El asesinato del Mamo Mariano Suárez Chaparro, es una clara advertencia contra nuestro proceso, pues desde siempre, nuestras autoridades han planteado de muchas formas, que este conflicto es totalmente ajeno a nuestra cultura, a nuestra historia y a nuestros procesos políticos de unidad entre los pueblos y autoridades indígenas. Ningún grupo armado puede ni ha sido autorizado por nuestros pueblos para tomar la vocería de nuestros intereses y, con toda seguridad, el asesinato de nuestro líder, el Mamo Mariano Suárez Chaparro, responde a su firme posición en defensa de nuestro territorio, nuestra cultura y nuestra autonomía como pueblo indígena. Estamos seguros que este asesinato forma parte de una estrategia de intimidación hacia nuestras autoridades tradicionales, y que las amenazas contra la vida de nuestros líderes será cada vez mayor, preocupándonos de manera extrema el futuro de nuestros pueblos.

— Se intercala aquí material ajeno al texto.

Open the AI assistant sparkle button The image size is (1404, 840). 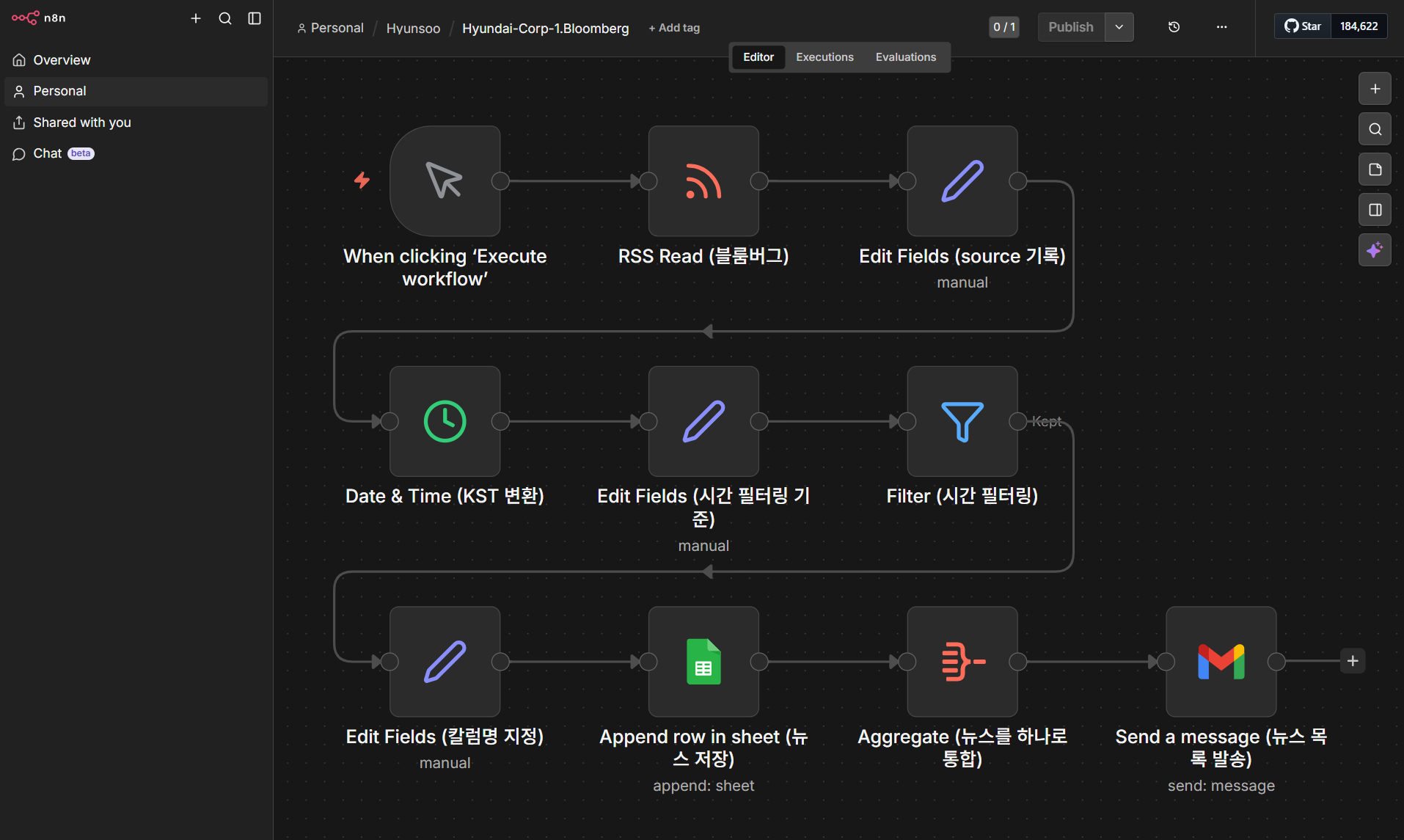click(x=1375, y=250)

Con este comunicado, pedimos la solidaridad y el acompañamiento de todas las instituciones y organizaciones nacionales e internacionales que velan por el respeto a los derechos humanos y a los derechos fundamentales de todo ciudadano y especialmente de los pueblos indígenas, pues ante la escalada de la violencia en el territorio sagrado y tradicional de la Sierra Nevada, los más afectados somos nosotros, los pueblos indígenas y nuestra permanencia como culturas y pueblos está seriamente amenazado.
De igual manera solicitamos a los organismos acompañarnos en un acto ceremonial de rechazo de todo forma de violencia a este vil asesinato para el día 9 y 10 de noviembre de 2004 en el Chinchorro cuenca del río Aracataca, Departamento del Magdalena.